Unique Visitor and User Session: A unique IP address visiting a website for the first time in a specified period. Unique visitor is more often associated with long periods of time, such as a month. User session is more often associated with shorter periods of time, such as 30 minutes. Both are valuable traffic metrics for many websites. Even so, there is no exact definition when talking about Web site statistics. Always find out how a site determined their number so you can compare to others.

Web Page: The traditional presentation of information online. Websites are made up of webpages, analogous to the pages in a book. If frames are used, multiple pages can be displayed at the same time, resulting in multiple Page Views.

Webmaster: The individual responsible for the management of a website. See Publisher.

Web Site: A virtual location online designated by a unique URL. A website is made up of one or more webpages.

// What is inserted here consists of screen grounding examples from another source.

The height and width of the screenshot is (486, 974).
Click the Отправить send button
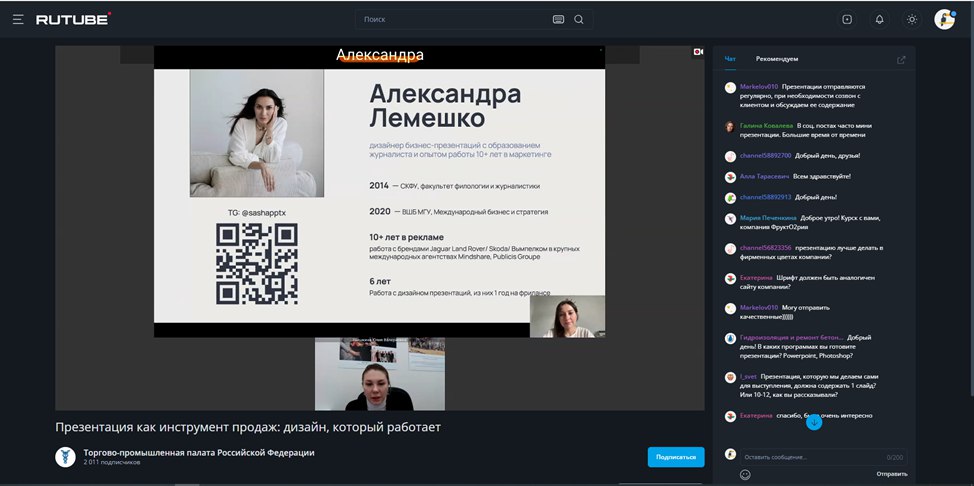tap(892, 474)
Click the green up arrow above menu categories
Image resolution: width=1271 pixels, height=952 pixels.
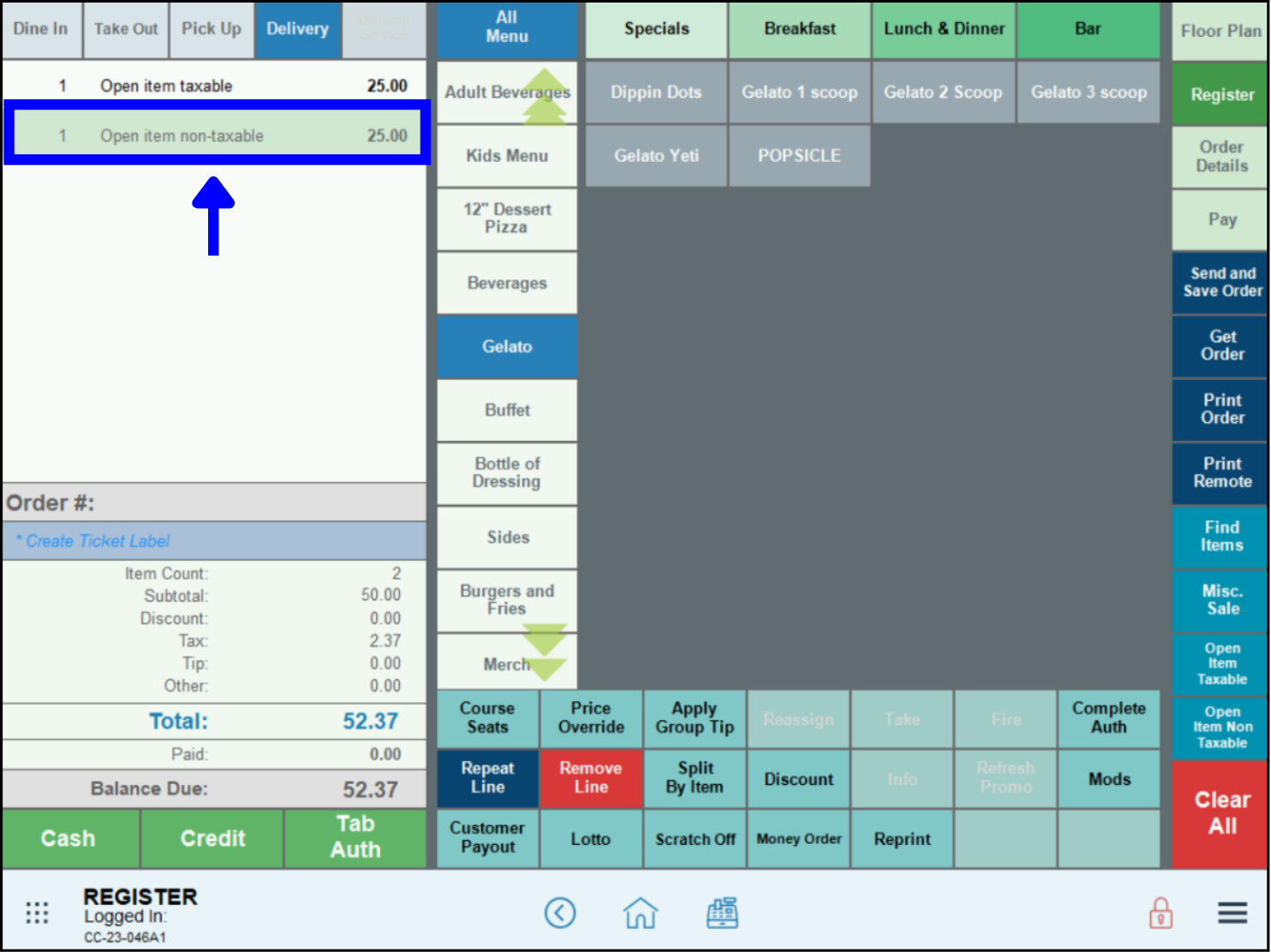coord(546,92)
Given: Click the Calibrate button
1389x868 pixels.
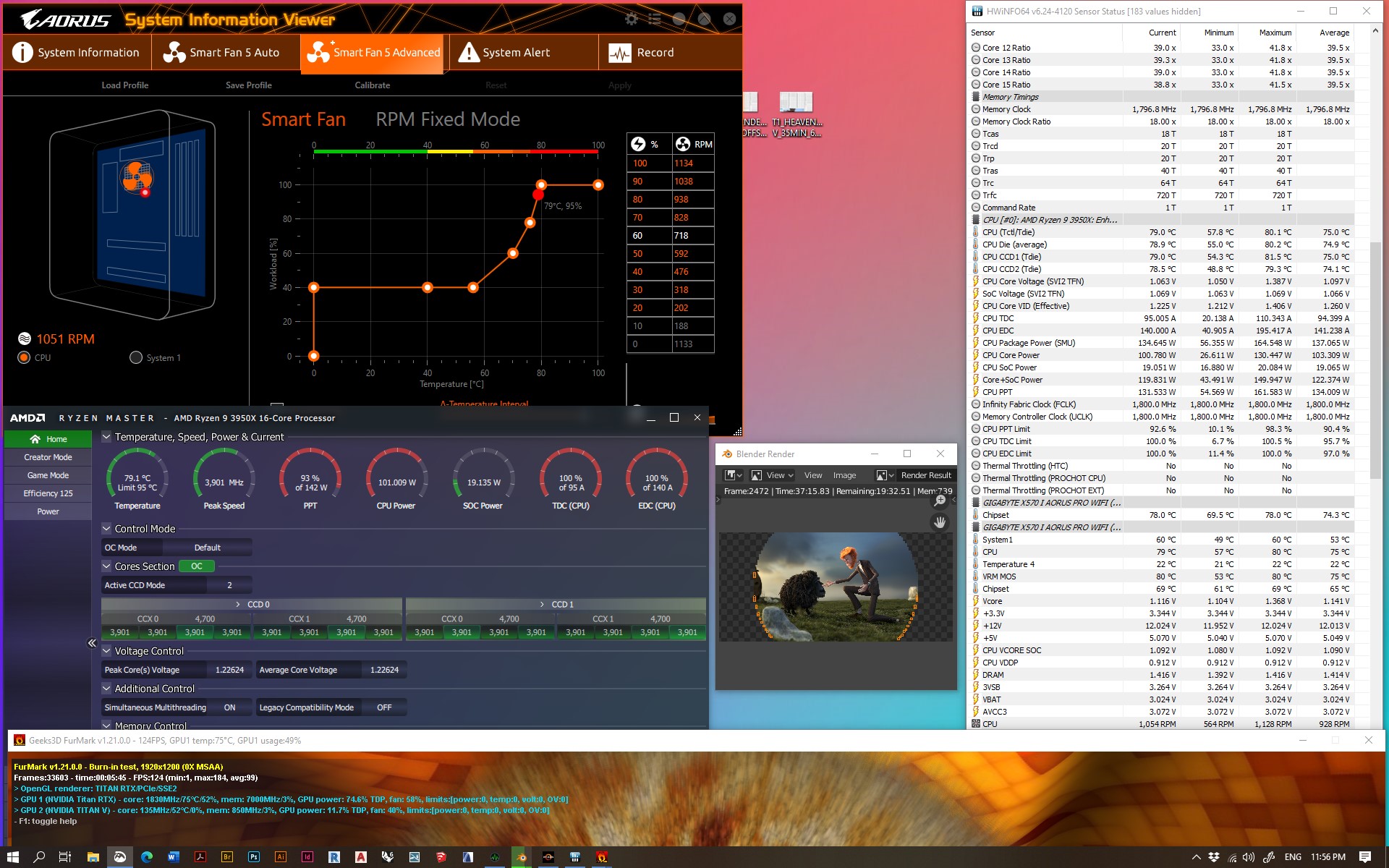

Web Site Categories: System of grouping based on content or demographic interests. These may include women's interests, automotive, and financial sites, etc.

Website Profile: Details that may include historical traffic volume and demographic information about visitors to the website, or a portion thereof.

Wide Skyscraper: A 160x600 pixel interactive online advertisement in the form of a graphic image that typically runs vertically along the sides of a webpage. May be GIF or JPEG images or Rich Media such as Flash. Many ads are animated since animation has been shown to be more effective. The Leaderboard is 160 pixels wide by 600 pixels high. See Creative.

Zone: AdJungle ads are placed into Zones on Publisher Web sites. A Zone could be an entire site (i.e. every page on a site), or it could be a portion of a site that is set apart by its content or user demographics. Larger sites will set up multiple Zones to better target the advertisements served.